We have to accept it on faith that Georgia, an art gallery owner, and David, an architect, are so filled with acrimony and blame that they will bicker like school kids during the graduation ceremony.
The backbiting continues for Georgia and David when they inadvertently become seatmates on the long flight and end up trading barbs that provide some of the humor one was hoping for from two charismatic characters.
An interesting twist to the international flight is the coincidence of Georgia’s younger boyfriend Paul (Lucas Bravo), a commercial airline pilot, just happening to be on duty. You can expect he will show up again at an unexpected moment.
An alcohol-fueled evening of overly exuberant dancing and beer pong competition by the parents leads to the inevitable waking up the next day to a situation that should surprise no one.

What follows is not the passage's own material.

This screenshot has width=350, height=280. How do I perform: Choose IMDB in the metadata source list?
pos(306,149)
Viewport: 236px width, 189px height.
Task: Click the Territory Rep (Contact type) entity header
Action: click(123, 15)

Filming the beautiful tropical lifestyle of Bali also captures and respects the Balinese people and culture, with Gede’s father (Agung Pindha) displaying a sense of humor that rivals that of the most practiced professional actor.
The script for “Ticket to Paradise” may be wafer-thin only because so much is predictable, and despite any drawbacks of serviceable tropes, the film benefits from the sunny, vibrant Indonesian location filled with glistening beaches and gorgeous sunsets.
More than the exquisite scenery of Bali is desired to turn this romantic vehicle into a winning film, unless you think Clooney and Roberts are all the backdrop necessary.
Punching a “Ticket to Paradise” is an overall enjoyable experience, if not completely memorable. This is a one-off romantic comedy that’s good enough in the moment but not likely worthy of a return engagement.
For now, “Ticket to Paradise” is a theatrical release but since this film is a Universal picture it’s set for release on Peacock in early December.
Tim Riley writes film and television reviews for Lake County News.